DATA FOR THE TASK:
###

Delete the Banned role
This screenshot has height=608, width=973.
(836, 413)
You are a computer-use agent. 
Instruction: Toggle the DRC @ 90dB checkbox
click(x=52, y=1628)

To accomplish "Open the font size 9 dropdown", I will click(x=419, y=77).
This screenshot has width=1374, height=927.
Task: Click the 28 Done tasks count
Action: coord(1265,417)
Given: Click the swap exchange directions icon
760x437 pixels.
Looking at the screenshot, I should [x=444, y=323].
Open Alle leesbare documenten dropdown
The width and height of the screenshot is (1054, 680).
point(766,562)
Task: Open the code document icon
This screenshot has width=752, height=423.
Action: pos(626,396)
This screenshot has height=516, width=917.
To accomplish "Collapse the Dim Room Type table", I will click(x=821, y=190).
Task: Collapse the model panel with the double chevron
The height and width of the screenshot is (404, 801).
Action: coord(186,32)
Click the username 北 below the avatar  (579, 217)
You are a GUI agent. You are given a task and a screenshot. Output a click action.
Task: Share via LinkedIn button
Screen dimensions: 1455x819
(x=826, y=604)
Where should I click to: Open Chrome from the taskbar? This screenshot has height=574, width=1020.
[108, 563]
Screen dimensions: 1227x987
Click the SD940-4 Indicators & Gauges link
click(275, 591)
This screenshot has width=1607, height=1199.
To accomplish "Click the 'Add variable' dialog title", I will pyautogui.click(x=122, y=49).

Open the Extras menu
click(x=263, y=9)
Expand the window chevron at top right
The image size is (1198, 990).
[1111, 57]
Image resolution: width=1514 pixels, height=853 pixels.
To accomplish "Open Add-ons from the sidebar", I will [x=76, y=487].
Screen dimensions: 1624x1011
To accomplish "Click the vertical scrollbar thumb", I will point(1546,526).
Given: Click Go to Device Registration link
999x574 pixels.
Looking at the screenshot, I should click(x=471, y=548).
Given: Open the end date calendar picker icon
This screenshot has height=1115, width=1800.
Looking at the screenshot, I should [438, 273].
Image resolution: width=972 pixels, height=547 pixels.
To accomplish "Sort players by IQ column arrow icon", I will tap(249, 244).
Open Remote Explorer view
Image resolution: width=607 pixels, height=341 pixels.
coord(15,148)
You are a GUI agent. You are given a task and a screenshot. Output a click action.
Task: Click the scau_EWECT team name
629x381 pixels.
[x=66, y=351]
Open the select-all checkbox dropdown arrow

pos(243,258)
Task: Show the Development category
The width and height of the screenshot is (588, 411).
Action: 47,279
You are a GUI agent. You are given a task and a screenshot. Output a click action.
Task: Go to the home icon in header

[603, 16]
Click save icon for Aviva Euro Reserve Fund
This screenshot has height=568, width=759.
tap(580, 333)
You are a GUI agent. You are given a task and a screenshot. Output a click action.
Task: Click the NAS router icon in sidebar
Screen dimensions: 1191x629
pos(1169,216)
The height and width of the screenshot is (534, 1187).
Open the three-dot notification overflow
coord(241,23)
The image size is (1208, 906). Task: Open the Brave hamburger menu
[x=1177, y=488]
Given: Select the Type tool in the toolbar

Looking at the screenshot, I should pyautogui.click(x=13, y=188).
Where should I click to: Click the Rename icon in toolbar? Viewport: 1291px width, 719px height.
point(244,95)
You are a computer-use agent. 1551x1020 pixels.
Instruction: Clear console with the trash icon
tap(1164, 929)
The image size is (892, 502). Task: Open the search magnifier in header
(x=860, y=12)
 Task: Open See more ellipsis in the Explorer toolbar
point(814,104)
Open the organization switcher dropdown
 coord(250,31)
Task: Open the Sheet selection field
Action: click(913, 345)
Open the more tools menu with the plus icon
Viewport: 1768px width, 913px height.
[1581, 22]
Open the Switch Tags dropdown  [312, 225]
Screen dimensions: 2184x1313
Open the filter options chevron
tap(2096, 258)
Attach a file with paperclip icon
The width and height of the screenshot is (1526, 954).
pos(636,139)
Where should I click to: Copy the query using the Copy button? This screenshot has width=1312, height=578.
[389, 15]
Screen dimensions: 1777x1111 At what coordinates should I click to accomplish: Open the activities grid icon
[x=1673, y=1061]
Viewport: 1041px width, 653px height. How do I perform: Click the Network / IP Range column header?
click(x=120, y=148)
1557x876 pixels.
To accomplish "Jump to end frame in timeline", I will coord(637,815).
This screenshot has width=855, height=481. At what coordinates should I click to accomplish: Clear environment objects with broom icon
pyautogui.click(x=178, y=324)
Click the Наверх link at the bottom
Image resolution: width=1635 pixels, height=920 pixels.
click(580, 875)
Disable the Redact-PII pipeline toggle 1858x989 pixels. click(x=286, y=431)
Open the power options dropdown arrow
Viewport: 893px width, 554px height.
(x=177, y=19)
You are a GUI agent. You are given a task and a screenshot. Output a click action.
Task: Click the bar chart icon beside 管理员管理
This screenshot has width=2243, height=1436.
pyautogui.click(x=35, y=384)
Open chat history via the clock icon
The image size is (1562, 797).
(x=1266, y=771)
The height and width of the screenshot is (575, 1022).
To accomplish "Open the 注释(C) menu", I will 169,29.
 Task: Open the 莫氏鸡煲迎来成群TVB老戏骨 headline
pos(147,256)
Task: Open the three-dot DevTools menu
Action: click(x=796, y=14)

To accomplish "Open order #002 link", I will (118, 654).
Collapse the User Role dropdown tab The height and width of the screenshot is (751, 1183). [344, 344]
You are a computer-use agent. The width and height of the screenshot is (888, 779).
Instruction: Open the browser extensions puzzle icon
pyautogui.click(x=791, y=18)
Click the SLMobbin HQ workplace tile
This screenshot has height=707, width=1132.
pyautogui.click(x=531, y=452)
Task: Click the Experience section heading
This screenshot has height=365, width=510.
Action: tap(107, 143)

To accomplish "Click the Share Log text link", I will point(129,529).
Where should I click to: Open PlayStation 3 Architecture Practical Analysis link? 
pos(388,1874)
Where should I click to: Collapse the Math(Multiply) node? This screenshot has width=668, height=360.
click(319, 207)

###

THE PROBLEM: Could you retype exactly the lines from the first one of the records through the line containing "Given: Click the", both included, and nothing more?

RESULT FOR THIS EXERCISE:
Delete the Banned role
This screenshot has height=608, width=973.
(836, 413)
You are a computer-use agent. 
Instruction: Toggle the DRC @ 90dB checkbox
click(x=52, y=1628)

To accomplish "Open the font size 9 dropdown", I will click(x=419, y=77).
This screenshot has width=1374, height=927.
Task: Click the 28 Done tasks count
Action: coord(1265,417)
Given: Click the swap exchange directions icon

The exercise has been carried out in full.